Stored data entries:
◇ ◇ ◇ ◇ ◇ ◇ ◇
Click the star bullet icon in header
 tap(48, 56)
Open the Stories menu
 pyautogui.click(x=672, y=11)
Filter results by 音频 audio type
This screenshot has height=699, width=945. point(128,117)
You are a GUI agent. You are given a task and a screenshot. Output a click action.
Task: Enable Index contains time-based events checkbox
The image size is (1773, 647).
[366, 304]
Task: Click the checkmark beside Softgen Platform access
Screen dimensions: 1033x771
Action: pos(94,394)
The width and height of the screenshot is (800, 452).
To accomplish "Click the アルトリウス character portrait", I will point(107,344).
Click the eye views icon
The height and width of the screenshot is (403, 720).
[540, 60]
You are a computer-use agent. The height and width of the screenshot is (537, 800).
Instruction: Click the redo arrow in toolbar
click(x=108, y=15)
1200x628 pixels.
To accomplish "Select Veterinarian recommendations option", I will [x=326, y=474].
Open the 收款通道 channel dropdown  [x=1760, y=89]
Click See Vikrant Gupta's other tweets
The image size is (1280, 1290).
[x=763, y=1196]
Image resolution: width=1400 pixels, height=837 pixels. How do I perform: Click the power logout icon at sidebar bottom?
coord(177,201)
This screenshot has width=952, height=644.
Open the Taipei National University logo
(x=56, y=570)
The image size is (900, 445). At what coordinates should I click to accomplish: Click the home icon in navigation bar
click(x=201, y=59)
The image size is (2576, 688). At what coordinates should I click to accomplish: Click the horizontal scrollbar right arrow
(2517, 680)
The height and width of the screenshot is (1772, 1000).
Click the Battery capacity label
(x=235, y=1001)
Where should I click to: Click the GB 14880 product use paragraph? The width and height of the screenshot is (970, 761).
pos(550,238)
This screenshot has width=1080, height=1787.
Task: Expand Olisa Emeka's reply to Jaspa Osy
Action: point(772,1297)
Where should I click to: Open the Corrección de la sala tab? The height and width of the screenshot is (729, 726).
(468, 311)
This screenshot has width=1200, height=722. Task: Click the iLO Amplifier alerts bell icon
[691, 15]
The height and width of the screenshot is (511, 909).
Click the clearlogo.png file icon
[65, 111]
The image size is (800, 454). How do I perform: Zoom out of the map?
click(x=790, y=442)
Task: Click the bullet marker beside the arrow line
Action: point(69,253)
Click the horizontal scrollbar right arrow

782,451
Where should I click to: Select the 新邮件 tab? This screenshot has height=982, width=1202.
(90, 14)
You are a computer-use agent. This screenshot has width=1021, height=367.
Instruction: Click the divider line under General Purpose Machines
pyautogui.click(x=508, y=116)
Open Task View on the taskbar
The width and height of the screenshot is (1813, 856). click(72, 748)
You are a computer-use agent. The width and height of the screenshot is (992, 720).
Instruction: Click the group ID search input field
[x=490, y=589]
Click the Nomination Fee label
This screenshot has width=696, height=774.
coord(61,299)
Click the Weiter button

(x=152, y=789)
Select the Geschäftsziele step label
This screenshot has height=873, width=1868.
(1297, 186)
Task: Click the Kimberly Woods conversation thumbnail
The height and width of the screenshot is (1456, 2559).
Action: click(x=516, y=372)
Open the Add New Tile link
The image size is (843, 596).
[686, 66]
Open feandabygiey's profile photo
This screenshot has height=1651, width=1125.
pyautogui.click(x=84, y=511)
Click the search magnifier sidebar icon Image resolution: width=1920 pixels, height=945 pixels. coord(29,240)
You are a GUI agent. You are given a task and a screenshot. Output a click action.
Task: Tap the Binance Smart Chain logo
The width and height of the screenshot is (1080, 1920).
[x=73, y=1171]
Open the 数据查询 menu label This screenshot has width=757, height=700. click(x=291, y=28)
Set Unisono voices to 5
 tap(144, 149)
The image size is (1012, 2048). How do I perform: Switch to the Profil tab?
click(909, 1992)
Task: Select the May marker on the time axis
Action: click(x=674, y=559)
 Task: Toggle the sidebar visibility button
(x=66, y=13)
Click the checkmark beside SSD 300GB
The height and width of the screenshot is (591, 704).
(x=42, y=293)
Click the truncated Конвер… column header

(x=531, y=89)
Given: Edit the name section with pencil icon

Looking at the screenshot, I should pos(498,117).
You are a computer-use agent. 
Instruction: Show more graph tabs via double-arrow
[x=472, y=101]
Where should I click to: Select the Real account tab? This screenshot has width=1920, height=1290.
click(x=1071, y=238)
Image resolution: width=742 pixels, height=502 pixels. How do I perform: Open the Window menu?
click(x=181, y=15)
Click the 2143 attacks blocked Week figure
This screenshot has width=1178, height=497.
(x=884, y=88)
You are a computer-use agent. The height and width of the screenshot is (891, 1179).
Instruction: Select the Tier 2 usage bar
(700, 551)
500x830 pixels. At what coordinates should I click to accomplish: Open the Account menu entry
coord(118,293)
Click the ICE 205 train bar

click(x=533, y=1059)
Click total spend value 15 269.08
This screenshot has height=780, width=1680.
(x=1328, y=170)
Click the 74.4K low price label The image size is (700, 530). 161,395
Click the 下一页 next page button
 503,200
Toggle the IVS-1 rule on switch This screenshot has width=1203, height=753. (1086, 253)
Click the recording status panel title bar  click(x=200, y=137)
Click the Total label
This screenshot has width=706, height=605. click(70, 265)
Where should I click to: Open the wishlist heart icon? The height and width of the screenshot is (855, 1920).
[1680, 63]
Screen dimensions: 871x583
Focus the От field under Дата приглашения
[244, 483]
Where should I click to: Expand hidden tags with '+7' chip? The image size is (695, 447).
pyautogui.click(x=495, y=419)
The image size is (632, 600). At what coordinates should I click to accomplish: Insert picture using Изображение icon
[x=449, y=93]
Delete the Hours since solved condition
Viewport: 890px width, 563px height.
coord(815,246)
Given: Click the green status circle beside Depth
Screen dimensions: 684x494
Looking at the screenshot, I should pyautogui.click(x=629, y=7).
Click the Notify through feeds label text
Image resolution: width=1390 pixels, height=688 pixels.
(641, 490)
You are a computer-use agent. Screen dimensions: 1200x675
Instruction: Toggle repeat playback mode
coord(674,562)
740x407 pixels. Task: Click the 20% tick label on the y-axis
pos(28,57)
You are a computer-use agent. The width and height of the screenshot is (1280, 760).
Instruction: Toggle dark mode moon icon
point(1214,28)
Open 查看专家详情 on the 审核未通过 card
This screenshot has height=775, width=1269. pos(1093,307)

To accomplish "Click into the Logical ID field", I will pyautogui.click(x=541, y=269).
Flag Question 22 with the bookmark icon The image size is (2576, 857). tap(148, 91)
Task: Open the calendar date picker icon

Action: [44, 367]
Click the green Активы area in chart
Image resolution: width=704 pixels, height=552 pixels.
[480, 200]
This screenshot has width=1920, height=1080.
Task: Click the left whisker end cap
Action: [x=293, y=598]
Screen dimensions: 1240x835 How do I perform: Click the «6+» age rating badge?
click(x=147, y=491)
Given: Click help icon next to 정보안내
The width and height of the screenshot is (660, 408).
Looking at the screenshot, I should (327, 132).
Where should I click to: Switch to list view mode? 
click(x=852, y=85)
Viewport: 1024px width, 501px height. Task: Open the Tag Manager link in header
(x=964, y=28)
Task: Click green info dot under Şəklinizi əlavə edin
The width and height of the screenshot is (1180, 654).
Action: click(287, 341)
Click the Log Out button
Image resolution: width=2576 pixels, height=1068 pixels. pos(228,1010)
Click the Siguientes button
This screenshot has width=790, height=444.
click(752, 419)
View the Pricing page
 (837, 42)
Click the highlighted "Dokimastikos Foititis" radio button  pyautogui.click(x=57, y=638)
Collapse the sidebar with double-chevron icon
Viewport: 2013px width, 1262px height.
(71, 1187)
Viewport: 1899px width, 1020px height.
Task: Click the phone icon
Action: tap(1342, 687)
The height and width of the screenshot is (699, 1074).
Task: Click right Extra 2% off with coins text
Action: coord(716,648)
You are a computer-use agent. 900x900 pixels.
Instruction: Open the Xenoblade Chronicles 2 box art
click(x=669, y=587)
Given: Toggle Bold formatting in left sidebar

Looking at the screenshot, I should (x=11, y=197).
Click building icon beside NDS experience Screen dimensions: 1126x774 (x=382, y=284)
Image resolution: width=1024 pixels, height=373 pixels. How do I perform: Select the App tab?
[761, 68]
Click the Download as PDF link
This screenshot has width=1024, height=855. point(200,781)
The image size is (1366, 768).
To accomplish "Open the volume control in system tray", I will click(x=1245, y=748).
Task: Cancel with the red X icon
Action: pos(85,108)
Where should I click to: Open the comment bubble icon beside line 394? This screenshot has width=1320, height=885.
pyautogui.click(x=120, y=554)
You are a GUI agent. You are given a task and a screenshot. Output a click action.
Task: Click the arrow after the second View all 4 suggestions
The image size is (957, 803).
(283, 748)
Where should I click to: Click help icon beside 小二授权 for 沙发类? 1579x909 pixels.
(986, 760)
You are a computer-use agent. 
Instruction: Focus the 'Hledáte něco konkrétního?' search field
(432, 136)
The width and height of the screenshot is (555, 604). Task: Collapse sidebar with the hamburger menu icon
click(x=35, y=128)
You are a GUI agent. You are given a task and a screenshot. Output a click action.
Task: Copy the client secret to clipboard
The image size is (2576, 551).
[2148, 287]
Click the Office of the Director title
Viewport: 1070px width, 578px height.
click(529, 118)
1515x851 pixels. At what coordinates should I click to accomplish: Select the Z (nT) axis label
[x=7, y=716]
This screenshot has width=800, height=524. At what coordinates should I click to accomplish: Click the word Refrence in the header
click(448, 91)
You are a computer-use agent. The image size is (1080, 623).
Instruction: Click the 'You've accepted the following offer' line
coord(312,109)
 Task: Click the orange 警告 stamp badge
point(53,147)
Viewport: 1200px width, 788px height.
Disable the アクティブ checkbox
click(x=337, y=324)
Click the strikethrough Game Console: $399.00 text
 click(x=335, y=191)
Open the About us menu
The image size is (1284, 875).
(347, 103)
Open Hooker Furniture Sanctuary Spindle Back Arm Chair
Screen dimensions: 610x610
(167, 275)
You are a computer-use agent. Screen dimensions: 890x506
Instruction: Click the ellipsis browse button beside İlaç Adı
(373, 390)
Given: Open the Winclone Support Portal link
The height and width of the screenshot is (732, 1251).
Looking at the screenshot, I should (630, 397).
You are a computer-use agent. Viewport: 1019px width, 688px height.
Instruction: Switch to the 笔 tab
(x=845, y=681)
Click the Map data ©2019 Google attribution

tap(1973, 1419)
◇ ◇ ◇ ◇ ◇ ◇ ◇
▸ Work required
Every line in the records above with the string "status" in it should be shown.

▸ Answer box
Click the recording status panel title bar  click(x=200, y=137)
Given: Click the green status circle beside Depth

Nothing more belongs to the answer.